A military operation plan (commonly called a war plan before World War II) is a formal plan for military armed forces, their military organizations and units to conduct operations, as drawn up by commanders within the combat operations process in achieving objectives before or during a conflict. Military plans are generally produced in accordance with the military doctrine of the troops involved. Because planning is a valuable exercise for senior military staff, in peacetime nations generally produce plans (of varying detail) even for very unlikely hypothetical scenarios.

Plan XVII and the Schlieffen Plan are examples of World War I military plans. The United States developed a famous color-coded set of war plans in the early 20th century; see United States color-coded war plans.

Military plans often have code names.

==United States==

A U.S. Department of Defense Operations Plan (OPLAN) is a complete and detailed plan for conducting joint military operations. Such plans are developed by the staff of a unified combatant command in response to actual or potential situations for which military operations may be required. An OPLAN is executed when the commander issues an operations order (OPORD), or when the chairman of the Joint Chiefs of Staff (CJCS) issues an execute order (EXORD) at the direction of the United States secretary of defense to implement a decision by the president to initiate military operations.

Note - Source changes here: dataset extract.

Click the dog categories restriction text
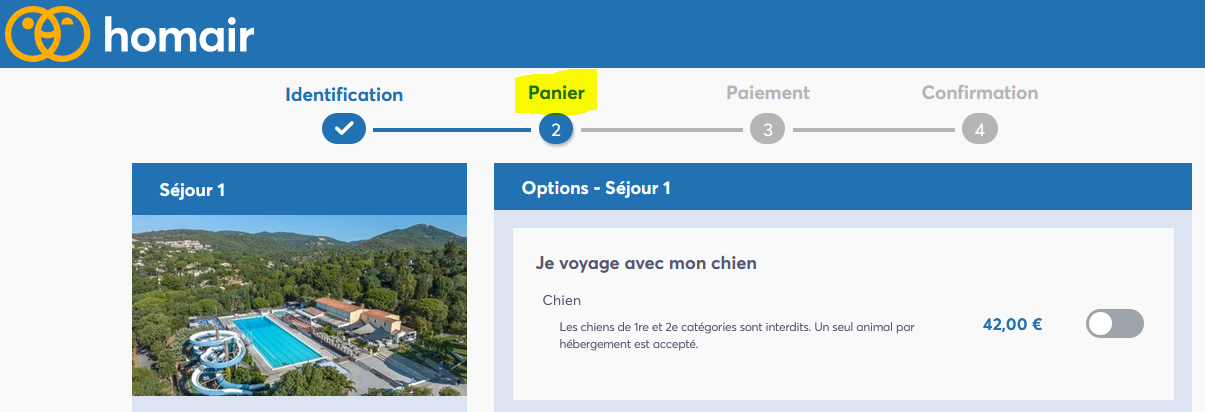The width and height of the screenshot is (1205, 412). click(737, 336)
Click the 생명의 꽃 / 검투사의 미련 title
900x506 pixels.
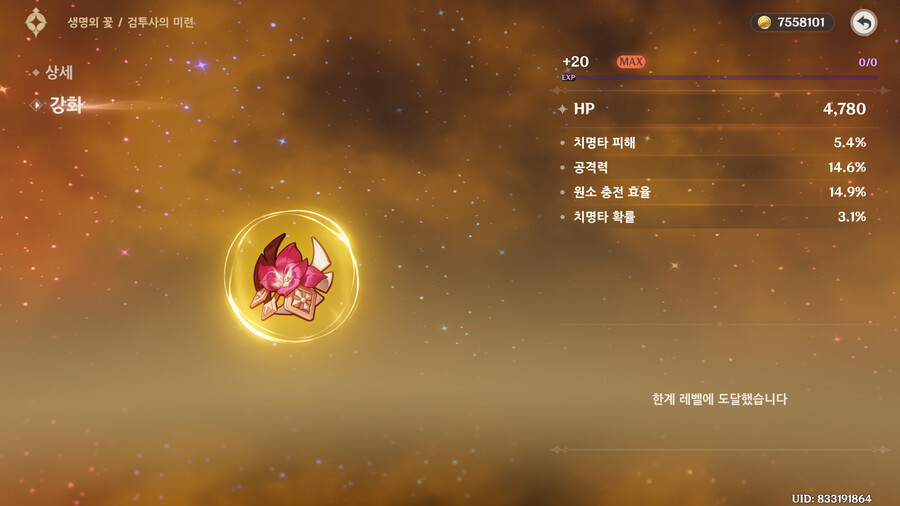pos(131,22)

A concept plan (CONPLAN) is an operation plan in concept form, often lacking the level of details normally found in other military plans.

Among publicly known U.S. Operations Plans are two which address possible events on the Korean Peninsula, OPLAN 5027, the U.S. general war plan which has been regularly updated since at least the mid-1990s, and OPLAN 5029, a plan catering to a sudden collapse of the Democratic People's Republic of Korea. OPLAN 8044 and OPLAN 8010 are both successor plans to the Single Integrated Operational Plan, the general plan for nuclear war from 1961 to 2003. OPLAN 1003-98 was the pre-2002 plan for war with Iraq. As of 2024, the current general plan is OPLAN 8010–12.

==North Atlantic Treaty Organization==
In the North Atlantic Treaty Organization (NATO) the successful planning of multinational military operations requires common doctrine. This doctrine is documented in Allied Joint Publication (AJP) five, which is aimed primarily at those engaged in operational-level planning, specifically commanders and staffs employed in joint force command headquarters and component command headquarters. It describes the fundamental aspects of planning joint operations at the operational level and provides an overarching framework of the key planning principles, considerations and process steps that are followed in operational-level planning.